◆ To-do item:
Can you copy, character for character, the lines from the very first one through the line that contains "chart-title: Growth Distribution of F1 Trees is"?

◆ Provided data:
◇ ◇ ◇ ◇ ◇

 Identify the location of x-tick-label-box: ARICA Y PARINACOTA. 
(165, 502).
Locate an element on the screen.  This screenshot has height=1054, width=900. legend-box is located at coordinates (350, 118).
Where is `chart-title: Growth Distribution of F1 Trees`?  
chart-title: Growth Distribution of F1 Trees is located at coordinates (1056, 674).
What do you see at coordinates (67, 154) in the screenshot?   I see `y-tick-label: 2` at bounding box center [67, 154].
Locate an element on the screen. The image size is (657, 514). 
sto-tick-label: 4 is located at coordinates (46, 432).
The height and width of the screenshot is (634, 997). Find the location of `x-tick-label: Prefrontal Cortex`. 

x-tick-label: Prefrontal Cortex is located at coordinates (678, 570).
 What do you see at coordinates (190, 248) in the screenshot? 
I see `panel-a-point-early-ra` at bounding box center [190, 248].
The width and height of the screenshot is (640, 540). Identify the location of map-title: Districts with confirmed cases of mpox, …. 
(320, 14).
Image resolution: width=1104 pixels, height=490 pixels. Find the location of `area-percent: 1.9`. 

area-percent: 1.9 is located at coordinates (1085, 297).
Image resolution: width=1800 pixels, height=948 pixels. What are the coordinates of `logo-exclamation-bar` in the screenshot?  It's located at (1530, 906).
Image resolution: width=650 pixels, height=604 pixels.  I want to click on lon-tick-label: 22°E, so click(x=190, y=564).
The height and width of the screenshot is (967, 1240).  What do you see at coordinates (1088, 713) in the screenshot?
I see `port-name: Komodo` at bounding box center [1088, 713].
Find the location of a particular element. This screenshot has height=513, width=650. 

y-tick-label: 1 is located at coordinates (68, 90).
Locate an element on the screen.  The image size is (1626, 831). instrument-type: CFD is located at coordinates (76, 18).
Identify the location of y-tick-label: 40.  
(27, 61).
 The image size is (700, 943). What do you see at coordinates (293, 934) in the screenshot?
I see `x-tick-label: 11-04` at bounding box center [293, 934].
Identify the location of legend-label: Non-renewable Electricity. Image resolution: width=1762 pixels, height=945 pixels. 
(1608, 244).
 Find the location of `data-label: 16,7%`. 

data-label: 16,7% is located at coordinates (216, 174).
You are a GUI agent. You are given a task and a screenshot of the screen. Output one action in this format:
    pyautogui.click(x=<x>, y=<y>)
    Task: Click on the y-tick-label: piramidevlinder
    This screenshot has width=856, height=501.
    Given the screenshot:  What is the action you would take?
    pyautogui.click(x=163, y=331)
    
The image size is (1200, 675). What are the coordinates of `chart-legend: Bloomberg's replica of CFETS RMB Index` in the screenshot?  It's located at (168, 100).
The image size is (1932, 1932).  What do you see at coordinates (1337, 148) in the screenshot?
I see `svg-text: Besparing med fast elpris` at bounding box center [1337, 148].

◇ ◇ ◇ ◇ ◇

◆ Solution:
 Identify the location of x-tick-label-box: ARICA Y PARINACOTA. 
(165, 502).
Locate an element on the screen.  This screenshot has height=1054, width=900. legend-box is located at coordinates (350, 118).
Where is `chart-title: Growth Distribution of F1 Trees`?  
chart-title: Growth Distribution of F1 Trees is located at coordinates (1056, 674).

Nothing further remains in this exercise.